Material for this exercise below:

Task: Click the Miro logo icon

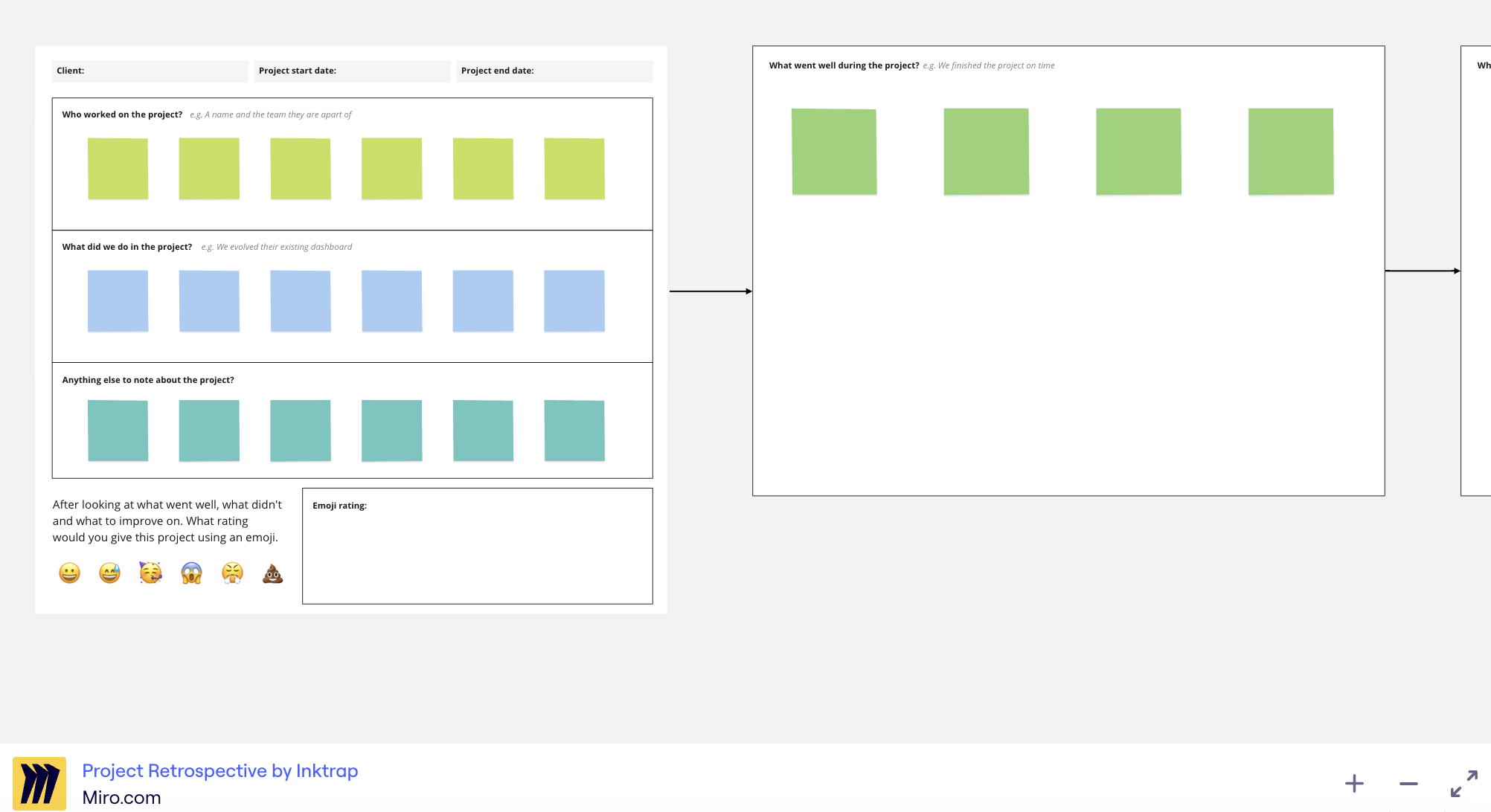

End of Material for this exercise.
Material for this exercise below:

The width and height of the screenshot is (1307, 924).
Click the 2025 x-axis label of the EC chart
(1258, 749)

End of Material for this exercise.
Material for this exercise below:

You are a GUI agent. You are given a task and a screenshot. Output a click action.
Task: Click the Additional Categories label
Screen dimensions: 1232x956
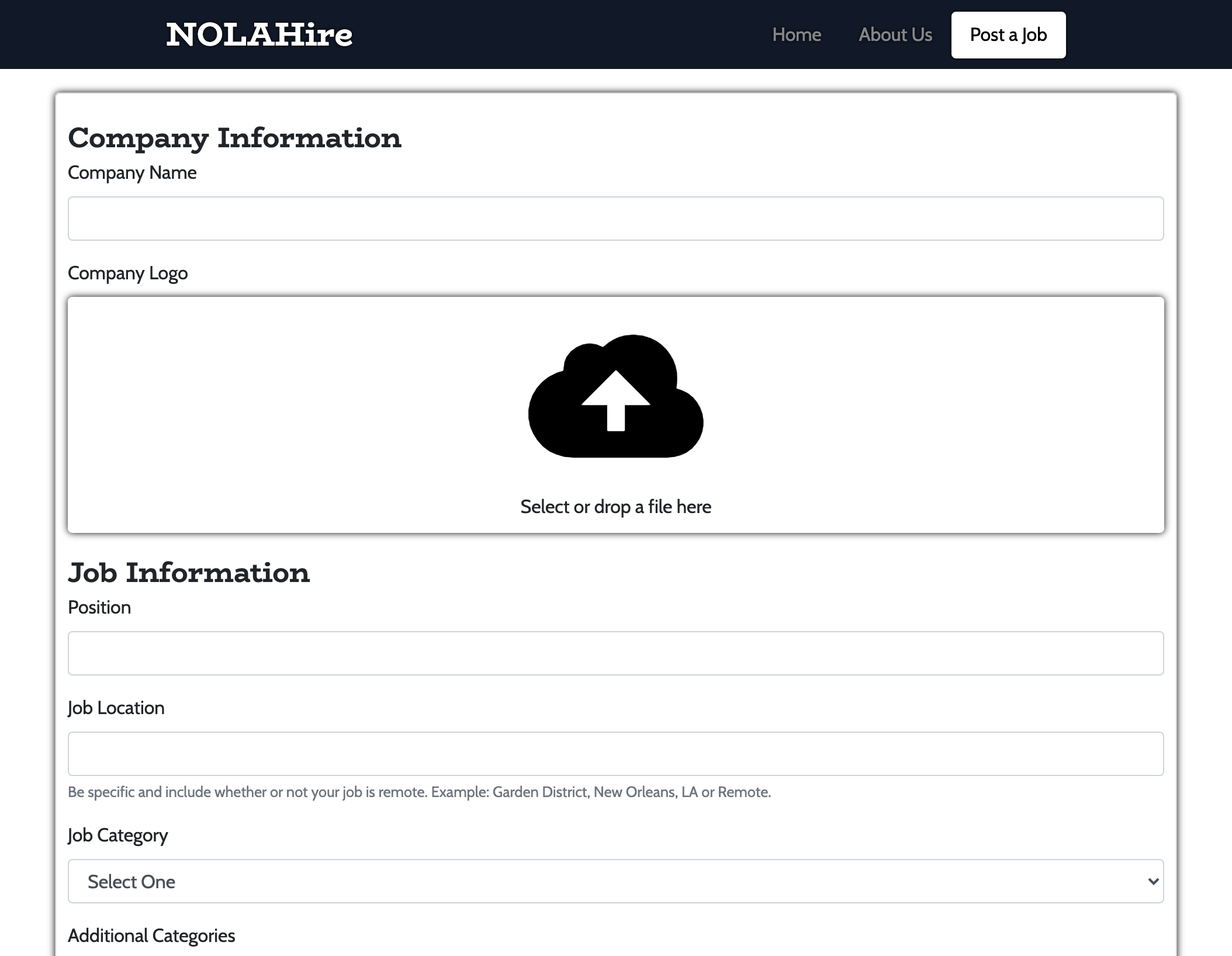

End of Material for this exercise.

» **Problem statement**: The required output is every line above from the one with "You are a GUI" down to the one with "Screen dimensions: 1232x956", restated word for word, ends included.

» **Task output**:
You are a GUI agent. You are given a task and a screenshot. Output a click action.
Task: Click the Additional Categories label
Screen dimensions: 1232x956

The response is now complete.